# Instructions to follow
Here are the records. Write out exactly the lines between the one holding "This screenshot has width=617, height=1337." and the one holding "You are a computer-use agent. Screen", inclusive.

# Data excerpts

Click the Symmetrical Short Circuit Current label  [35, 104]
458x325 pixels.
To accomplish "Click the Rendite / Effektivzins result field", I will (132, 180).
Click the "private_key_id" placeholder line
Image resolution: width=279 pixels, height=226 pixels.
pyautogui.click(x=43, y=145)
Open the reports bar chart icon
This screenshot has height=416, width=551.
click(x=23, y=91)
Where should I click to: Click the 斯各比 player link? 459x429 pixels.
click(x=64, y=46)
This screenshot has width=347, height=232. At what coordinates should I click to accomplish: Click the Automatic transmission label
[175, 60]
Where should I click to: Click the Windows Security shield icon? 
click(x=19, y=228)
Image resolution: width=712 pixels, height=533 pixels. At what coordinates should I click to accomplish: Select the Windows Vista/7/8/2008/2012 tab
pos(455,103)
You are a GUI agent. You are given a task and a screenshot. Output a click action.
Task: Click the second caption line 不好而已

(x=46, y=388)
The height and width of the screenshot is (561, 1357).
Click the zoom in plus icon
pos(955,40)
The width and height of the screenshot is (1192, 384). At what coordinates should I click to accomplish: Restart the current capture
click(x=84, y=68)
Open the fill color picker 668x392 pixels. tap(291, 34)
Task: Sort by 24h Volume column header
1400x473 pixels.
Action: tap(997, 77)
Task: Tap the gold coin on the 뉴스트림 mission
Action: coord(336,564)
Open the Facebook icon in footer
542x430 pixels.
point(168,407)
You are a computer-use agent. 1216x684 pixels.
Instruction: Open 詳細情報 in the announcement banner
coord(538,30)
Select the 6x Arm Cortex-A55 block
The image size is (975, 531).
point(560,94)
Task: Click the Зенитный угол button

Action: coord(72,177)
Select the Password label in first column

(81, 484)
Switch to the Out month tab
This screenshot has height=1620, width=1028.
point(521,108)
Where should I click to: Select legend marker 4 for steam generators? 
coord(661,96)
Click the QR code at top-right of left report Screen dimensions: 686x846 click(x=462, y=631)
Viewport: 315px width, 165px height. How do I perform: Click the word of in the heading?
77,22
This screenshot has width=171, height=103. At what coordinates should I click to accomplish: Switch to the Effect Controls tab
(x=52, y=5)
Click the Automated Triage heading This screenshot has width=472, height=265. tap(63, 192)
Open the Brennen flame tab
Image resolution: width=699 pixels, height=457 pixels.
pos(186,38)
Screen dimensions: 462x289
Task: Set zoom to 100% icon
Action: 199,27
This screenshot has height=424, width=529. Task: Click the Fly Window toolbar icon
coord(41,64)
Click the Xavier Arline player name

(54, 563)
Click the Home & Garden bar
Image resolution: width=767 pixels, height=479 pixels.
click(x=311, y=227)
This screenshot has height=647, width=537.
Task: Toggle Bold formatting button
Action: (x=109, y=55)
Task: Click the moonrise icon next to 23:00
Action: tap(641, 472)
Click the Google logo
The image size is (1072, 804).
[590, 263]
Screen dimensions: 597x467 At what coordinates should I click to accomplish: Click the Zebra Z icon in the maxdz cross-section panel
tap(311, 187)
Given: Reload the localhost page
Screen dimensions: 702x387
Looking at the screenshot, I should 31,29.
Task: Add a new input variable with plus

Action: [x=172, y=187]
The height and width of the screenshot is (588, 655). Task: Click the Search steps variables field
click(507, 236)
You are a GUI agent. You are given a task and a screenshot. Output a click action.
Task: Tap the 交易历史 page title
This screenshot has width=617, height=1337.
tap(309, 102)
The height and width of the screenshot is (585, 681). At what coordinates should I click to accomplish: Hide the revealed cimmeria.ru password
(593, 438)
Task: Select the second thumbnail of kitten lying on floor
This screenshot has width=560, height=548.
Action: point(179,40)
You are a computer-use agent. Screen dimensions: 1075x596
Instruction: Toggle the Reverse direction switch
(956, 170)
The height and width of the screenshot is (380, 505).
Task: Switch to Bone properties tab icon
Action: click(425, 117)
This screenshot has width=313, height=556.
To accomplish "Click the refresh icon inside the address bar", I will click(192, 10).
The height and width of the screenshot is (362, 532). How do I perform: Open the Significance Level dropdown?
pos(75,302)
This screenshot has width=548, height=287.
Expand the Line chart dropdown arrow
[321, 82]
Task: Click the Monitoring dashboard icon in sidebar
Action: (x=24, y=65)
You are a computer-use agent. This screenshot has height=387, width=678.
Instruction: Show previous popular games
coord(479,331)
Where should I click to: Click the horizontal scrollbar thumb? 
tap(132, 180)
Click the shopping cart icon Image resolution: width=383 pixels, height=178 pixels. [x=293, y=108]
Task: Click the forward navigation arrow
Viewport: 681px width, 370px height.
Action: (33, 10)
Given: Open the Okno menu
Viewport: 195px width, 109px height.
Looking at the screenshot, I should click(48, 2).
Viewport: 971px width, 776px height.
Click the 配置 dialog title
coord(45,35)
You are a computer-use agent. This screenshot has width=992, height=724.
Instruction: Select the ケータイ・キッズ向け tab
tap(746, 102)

# Task result
This screenshot has width=617, height=1337.
tap(309, 102)
The height and width of the screenshot is (585, 681). At what coordinates should I click to accomplish: Hide the revealed cimmeria.ru password
(593, 438)
Task: Select the second thumbnail of kitten lying on floor
This screenshot has width=560, height=548.
Action: point(179,40)
You are a computer-use agent. Screen dimensions: 1075x596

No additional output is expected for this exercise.